Our proprietary antibody cloning method (patent pending) enables the robust amplification of antibody genes without bias from the immune source. This greatly enhances the diversity of the resultant library and leads to the discovery of very rare and important antibodies.

Needle-in-a-Haystack™ technology

1. Phage display enables the isolation of a panel of antibodies that recognize multiple epitopes


    1. Antibodies that recognize multiple epitopes on a small molecule


    1. Agonistic and antagonistic antibodies


    1. Neutralizing and non-neutralizing antibodies


Antibodies against an immuno-dominant epitope are not always superior functionally.
Epitope masking, which can be easily performed when using phage display technology, is very effective in the isolation of antibodies that recognize different epitopes on the same antigen.

2. Phage display enables the isolation of antibodies that specifically recognize highly homologous antigens


    1. Proteins with high homology in amino acid sequence


    1. Post translational modifications (e.g. phospho-, methylation, and glycoyslation-specific antibodies, etc.)


Rabbit monoclonal antibody development platform, Rabwiz™

Abwiz Bio's proprietary rabbit monoclonal antibody development platform (RabwizTM) allows for the rapid selection of specific and high-affinity binders from highly diverse (109 to 1011 in size) libraries. This technology has numerous advantages over traditional rabbit antibody engineering methods:

  1. Our patented WizAmpTM (US 9,890,414) phage display antibody library cloning method creates large, high quality libraries from immunized rabbits by unbiased amplification of antibody genes.
  2. Our proprietary phage display vector readily incorporates rabbit Fabs without additional modification. It is well known that rabbit Fabs are toxic in E. coli. This has resulted in the creation of non-optimal systems that do not utilize the full rabbit immune repertoire, including the expensive Basiela rabbit strain that lacks disulfide-containing kappa chains, construction of chimeric Fabs containing human constant domains or significant engineering in the scFv format. However, our highly optimized vector expresses rabbit Fabs at high levels without modification.
  3. We have developed a specialized software program that analyzes and groups amino acid sequences, allowing for rapid identification of lead candidates from hundreds of clones after activity-based screening. This assures that even a single rare but possibly important clone is not overlooked.
  4. We have streamlined cloning and expression of lead candidates in mammalian systems in various formats (e.g. Fab, F(ab)'2, and chimeric IgG, etc…) to facilitate downstream functional assays and further development into animal studies.

Abwiz Bio's phage display antibody library technology (RabwizTM) offers an improved alternative to mouse monoclonal or rabbit polyclonal antibodies. Abwiz Bio strives to become a leading provider of recombinant rabbit monoclonal antibodies for reagent use, diagnostic development and therapeutic use. We also offer antibody development services to our clients under a variety of funding options including fee-for-service or milestone payments.


Antigen preparation
(peptide, protein, cells, lipid, etc.)

Antigens are prepared for immunization depending on the nature of the antigens.
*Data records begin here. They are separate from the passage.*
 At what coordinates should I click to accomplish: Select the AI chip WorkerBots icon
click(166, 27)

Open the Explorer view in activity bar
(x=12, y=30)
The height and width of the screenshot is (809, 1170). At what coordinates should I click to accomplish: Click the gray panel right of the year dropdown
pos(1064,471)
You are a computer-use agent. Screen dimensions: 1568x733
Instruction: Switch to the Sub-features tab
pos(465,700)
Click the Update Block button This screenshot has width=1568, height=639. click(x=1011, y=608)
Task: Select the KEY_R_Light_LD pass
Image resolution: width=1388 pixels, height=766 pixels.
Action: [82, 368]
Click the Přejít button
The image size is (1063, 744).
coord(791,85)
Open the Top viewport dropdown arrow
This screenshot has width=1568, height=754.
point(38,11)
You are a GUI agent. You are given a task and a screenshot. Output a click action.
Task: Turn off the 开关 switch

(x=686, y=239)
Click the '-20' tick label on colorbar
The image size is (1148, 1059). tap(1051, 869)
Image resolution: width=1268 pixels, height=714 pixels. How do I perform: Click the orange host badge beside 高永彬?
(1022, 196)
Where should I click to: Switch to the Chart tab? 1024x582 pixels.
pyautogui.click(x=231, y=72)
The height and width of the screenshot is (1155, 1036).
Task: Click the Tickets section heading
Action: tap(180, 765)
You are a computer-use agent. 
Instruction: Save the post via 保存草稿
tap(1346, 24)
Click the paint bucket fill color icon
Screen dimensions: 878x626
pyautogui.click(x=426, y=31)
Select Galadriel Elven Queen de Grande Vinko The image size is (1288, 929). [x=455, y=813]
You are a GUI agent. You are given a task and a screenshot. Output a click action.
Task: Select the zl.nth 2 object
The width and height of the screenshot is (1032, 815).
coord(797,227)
Immunization and serum test

Immunization in rabbits is performed using the antigens previously mentioned and the serum titers are tested by various assays. (e.g. ELISA, flow cytometry)


Library construction

Libraries are constructed using our unique cloning method (WizAmpTM) with proprietary primer sets to cover maximum diversity from immune source.


Phage display panning
and screening

Specific clones are selected using our Needle-in-a-HaystackTM strategy.

Antigen capture.

Competitive selection.

Epitope masking.


Sequence analysis and direct cloning into IgG expression vectors

Amino acid sequences of positive clones are analyzed using our proprietary sequence analysis program and lead candidates are directly cloned into IgG expression vectors.